● **Exercise**
Could you arrange the entries as a numbered list with blank lines omitted, starting with the line containing "This screenshot has height=600, width=800." and going on through the line containing "pos(240,264)"?
══ Exercise material
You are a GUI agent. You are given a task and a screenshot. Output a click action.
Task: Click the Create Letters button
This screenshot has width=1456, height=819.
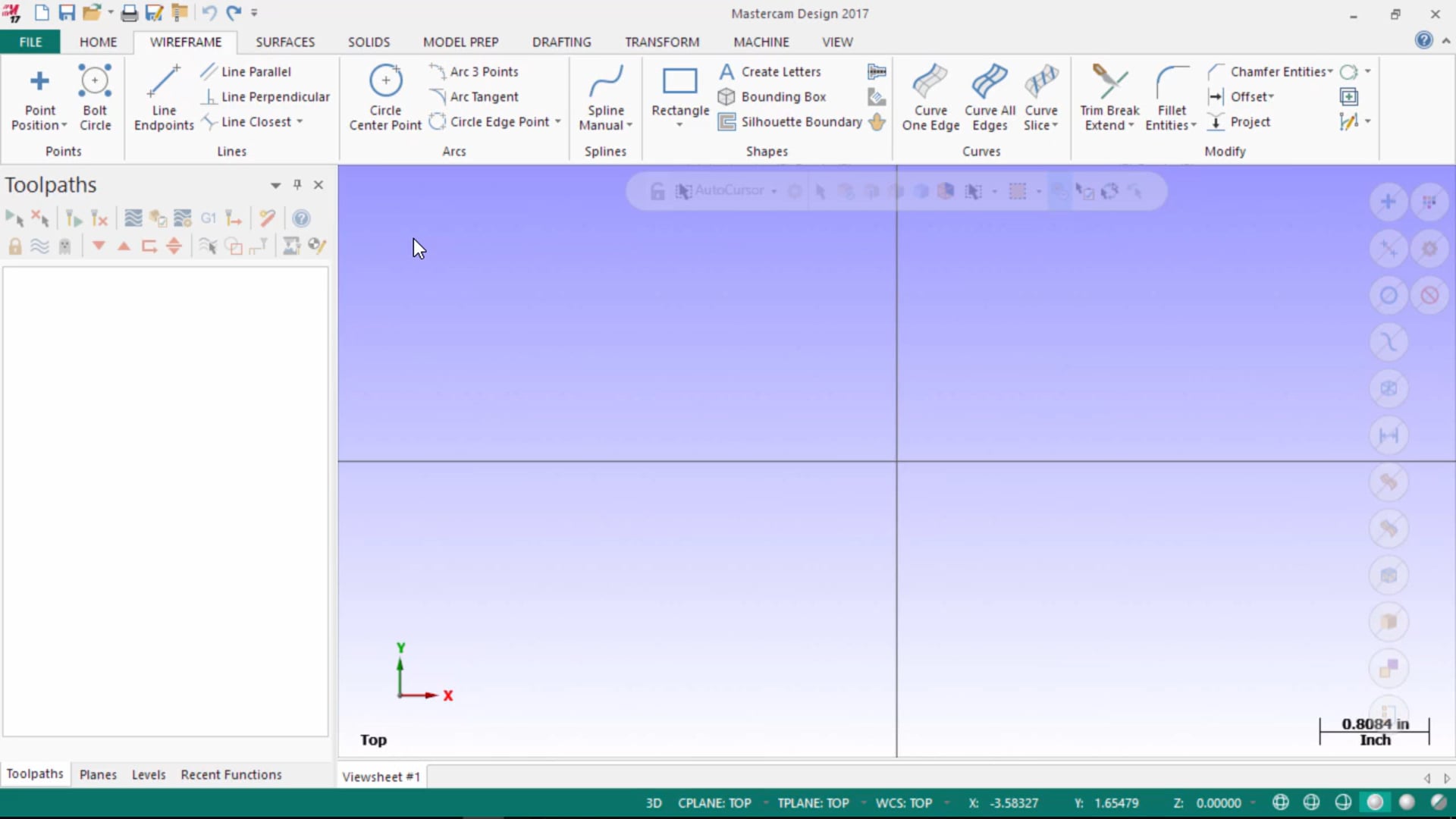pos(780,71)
════
══ Exercise material
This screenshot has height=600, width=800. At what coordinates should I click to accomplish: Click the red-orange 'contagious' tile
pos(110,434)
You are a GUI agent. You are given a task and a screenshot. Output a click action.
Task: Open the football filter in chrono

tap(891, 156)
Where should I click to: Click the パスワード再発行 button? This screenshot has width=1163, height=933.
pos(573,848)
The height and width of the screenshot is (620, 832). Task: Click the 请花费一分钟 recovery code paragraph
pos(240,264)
════
● **Solved exercise**
1. This screenshot has height=600, width=800. At what coordinates should I click to accomplish: Click the red-orange 'contagious' tile
2. pos(110,434)
3. You are a GUI agent. You are given a task and a screenshot. Output a click action.
4. Task: Open the football filter in chrono
5. tap(891, 156)
6. Where should I click to: Click the パスワード再発行 button? This screenshot has width=1163, height=933.
7. pos(573,848)
8. The height and width of the screenshot is (620, 832). Task: Click the 请花费一分钟 recovery code paragraph
9. pos(240,264)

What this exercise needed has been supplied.